Arboraphobia”, the fear of trees  makes sense given the massacre of trees that is our revenge on the choking bush. 

The pioneer settlers  possessed a “psychopathic fear of the gum or the wattle”. Then there is  the zeal with which bulldozers levelled the ground before  post-war suburbs were built; and  Tasmania’s continuing determination to churn up ancient forests and sift them into woodchip? 

Trees are associated with darkness and anxiety specific to the Australian colonial experience of  the Australian bush. The Australian landscape must be stripped of its trees--along with  the Aboriginal presence--- if room is to be made for its colonisers. This  was so even though settler Australia's  vision of the landscape as empty, unwelcoming bush or desert.

4 trees on Baum Rd

This blog has transformed into a photoblog  about trees including what happens to trees once they have been cut down.   

These photographs are not of  trees in the wilderness.  I live in a place where there are trees,  and I  frequently  photograph them a lot whilst I am on my poodle walks.  This  photographing of  trees  then extends  to  my road trips.  These are mostly trees in agricultural landscapes.  

A picture of four trees on local  country road--Baum Rd-- which were  photographed on a  late afternoon walk on an overcast day. The  rain was coming in from the south-west. 

Robin Boyd, a critic of suburban sprawl, coined the term "arboraphobia," or white Australia's fear of trees, that led to massive razing of land to create a paved suburban landscape.  A suburbia  that is a wasteland,  a dry, ugly cement landscape of the suburbs; mangy backyards with pathetic garden plots and dark, claustrophobic interiors with cracked walls and ceilings and, ironically, floral carpets. These images are linked to moral aridity, sexual dysfunction, the sterile suffocation of suburban living, and the dread of natural growth invading the house.   

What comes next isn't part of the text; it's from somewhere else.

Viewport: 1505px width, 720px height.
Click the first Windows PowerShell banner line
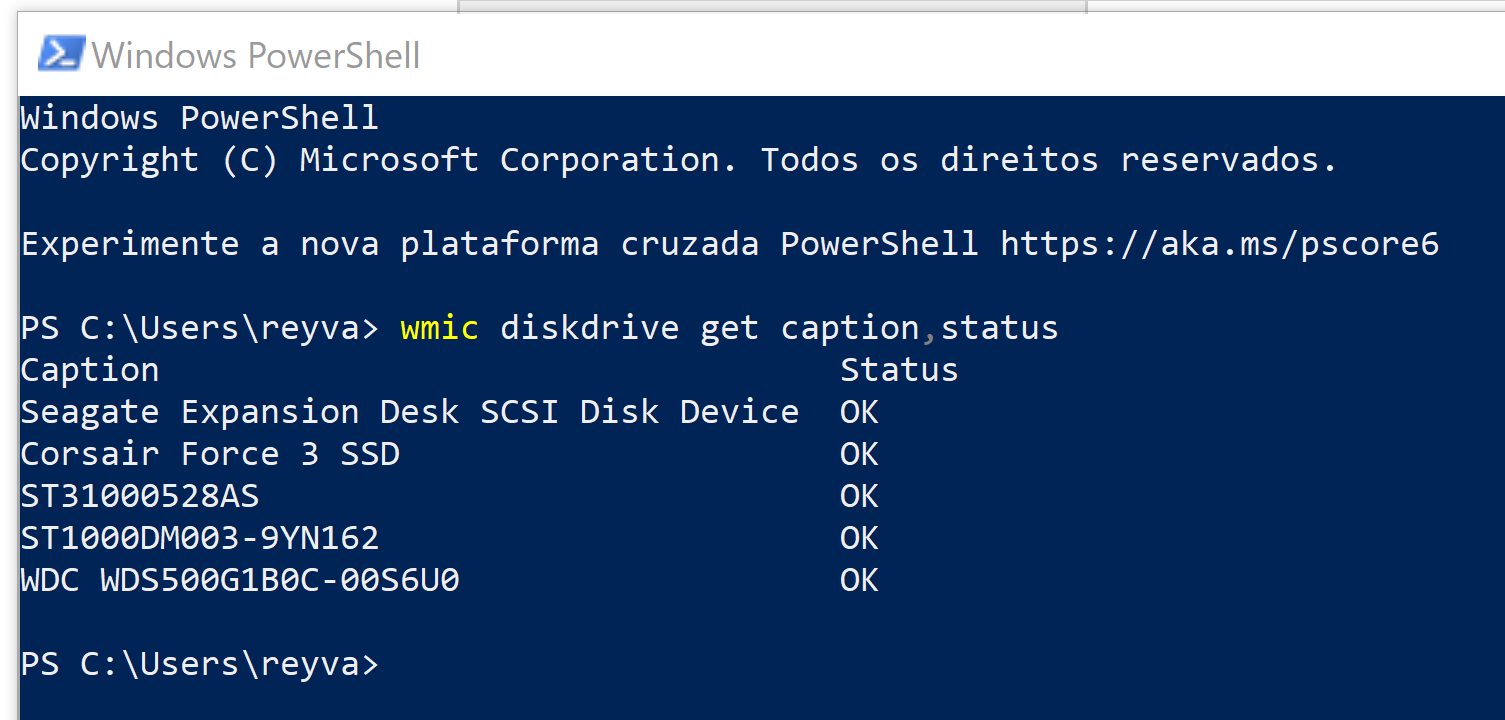click(x=200, y=118)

re-reading the Australian landscape tradition

The traditional interpretation of the Australian landscape is one of majestic gums and sunlight plains--exemplified by Hans Heysen---  rather than the  sublime's darker twilight landscape that evokes a sense of eeriness and unease; or  the landscape as transformed by human beings through farming. 

This landscape has been carved up for family-style farming and it has become private property.  All that is left as a public space are  the roads between the boundaries of the private property.   A  dirt road, a fence,  and remnant roadside vegetation. 

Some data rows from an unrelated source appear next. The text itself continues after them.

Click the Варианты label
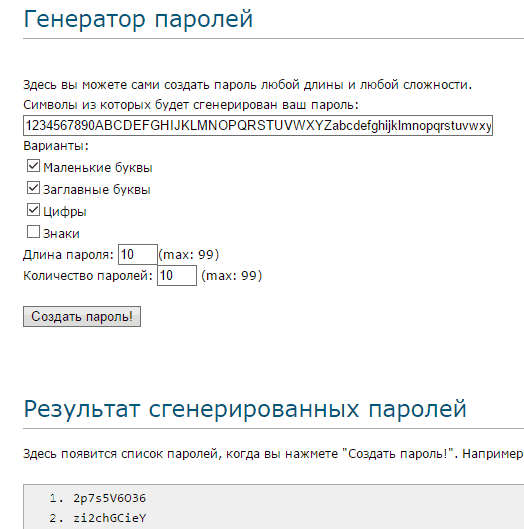 tap(56, 146)
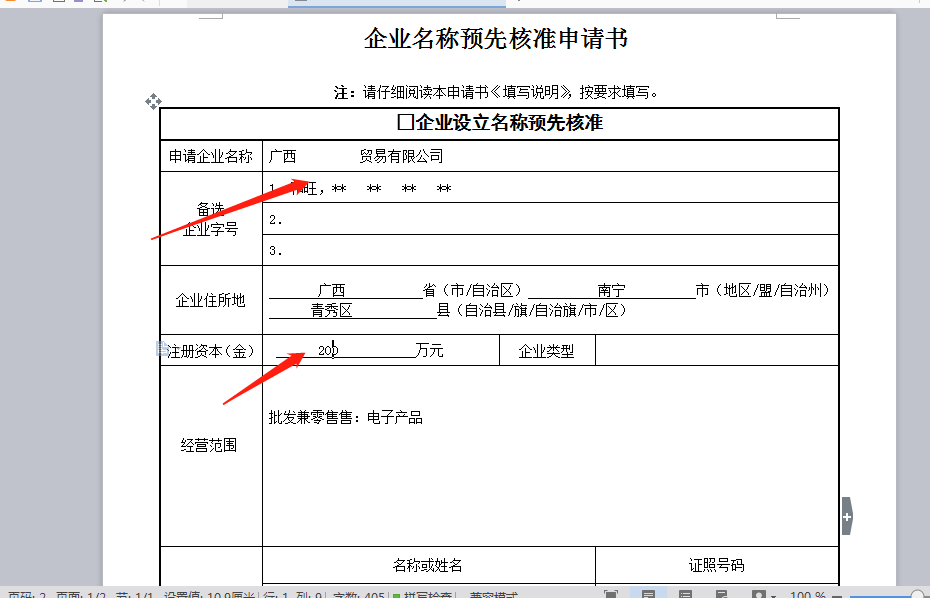
Task: Click in the 企业类型 empty value cell
Action: click(x=716, y=350)
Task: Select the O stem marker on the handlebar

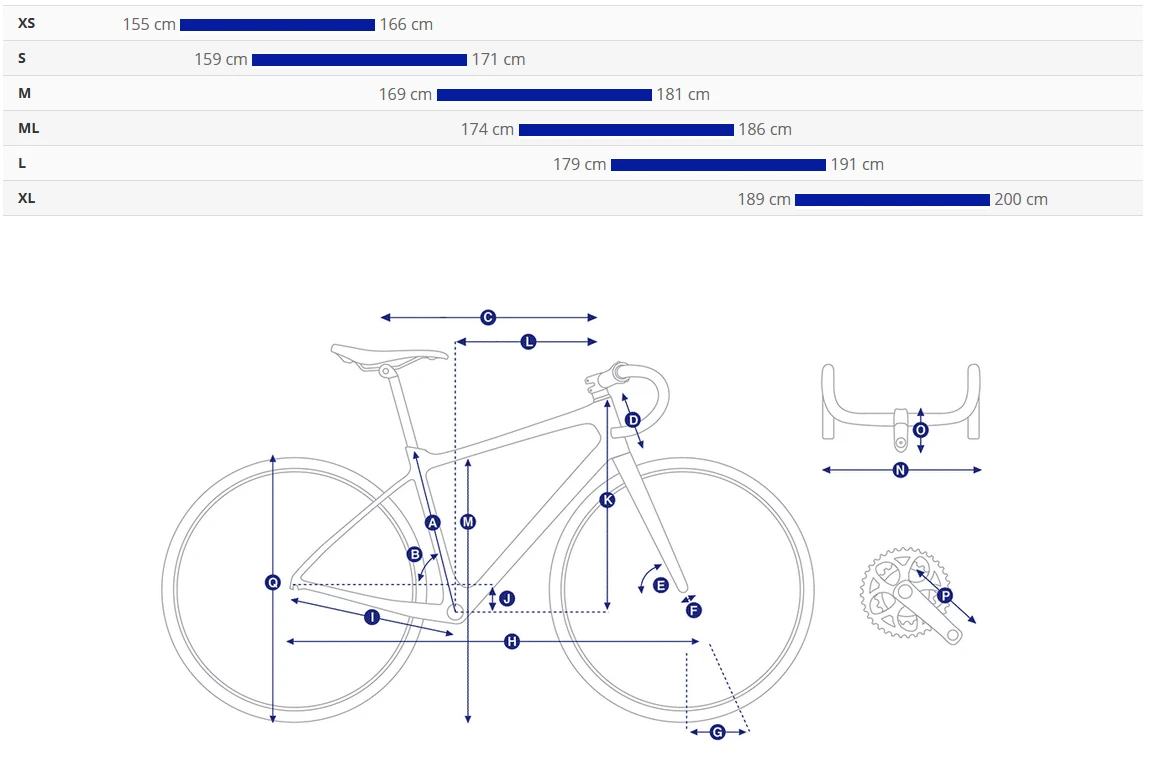Action: pyautogui.click(x=920, y=430)
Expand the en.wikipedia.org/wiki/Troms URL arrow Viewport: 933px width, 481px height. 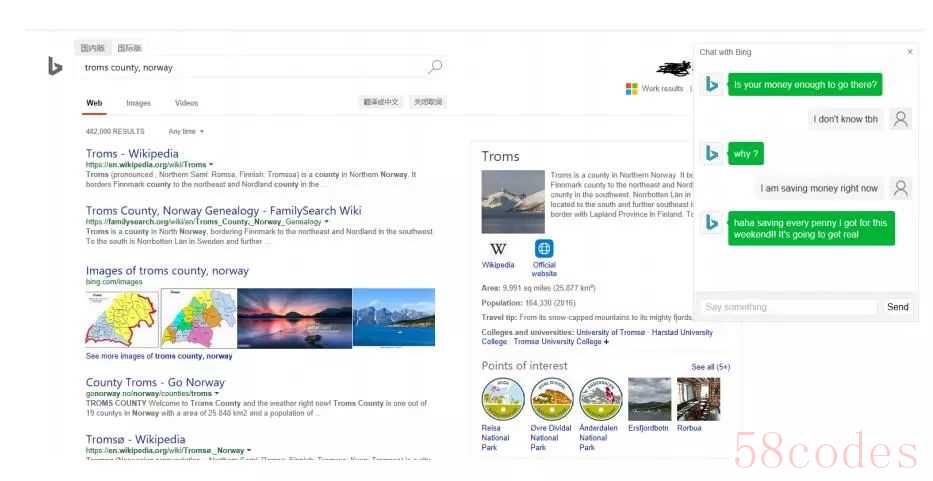coord(213,165)
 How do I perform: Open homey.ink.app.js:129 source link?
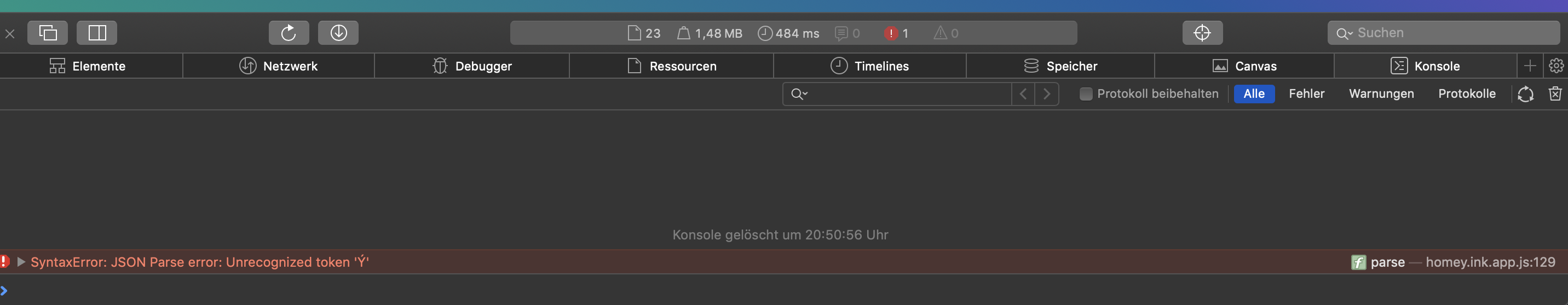[x=1490, y=262]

the Australian landscape tradition

The subject matter of this  conceptual photographic project --pink gum and Xanthorrhoea---means that it is a particular representation of part of the Australian landscape. It works within the Australian landscape tradition that aimed to reveal to Australians the landscape of their country in their own place and time. 

This is a tradition in which the landscape is the dominant image of Australia--eg., Arthur Streeton's The Land of the Golden Fleece (1926)---and whose imagery has been reworked and undergone regeneration and redefinition. Examples include John Glover,  Eugene von Guerard, the  Heidleberg School, Hans Heysen, Albert Namatjira,  Russell Drysdale etc.  The imagery was usually interpreted  in terms of a concern for a national identity,  Australian dependency and isolation, and the creation of a national style.   

Modernism was defined both in terms of and against the hegemony  of this regional tradition in which artists were seen to do little more than represent nature. It was naturalism. Bernard Smith in Australian Painting argued that after 1945 modernist imagery gradually supplanted  traditional and conservative imagery of a regional naturalism.

The latter was deemed to be provincal and resistant to nonfiguration, whilst modernist abstraction  was deemed to be international, innovative and avant gardist.  International was actually New York as the dominant centre of modernist art,   American abstraction and Clement Greenberg.

The latter failed to see that  abstraction was a tradition whose imagery has been reworked and undergone regeneration and redefinition and that the images in both  the abstraction and naturalist traditions  emerge from, and are an expression of, the place in which we live. This gives rise to  a regional art in a global world.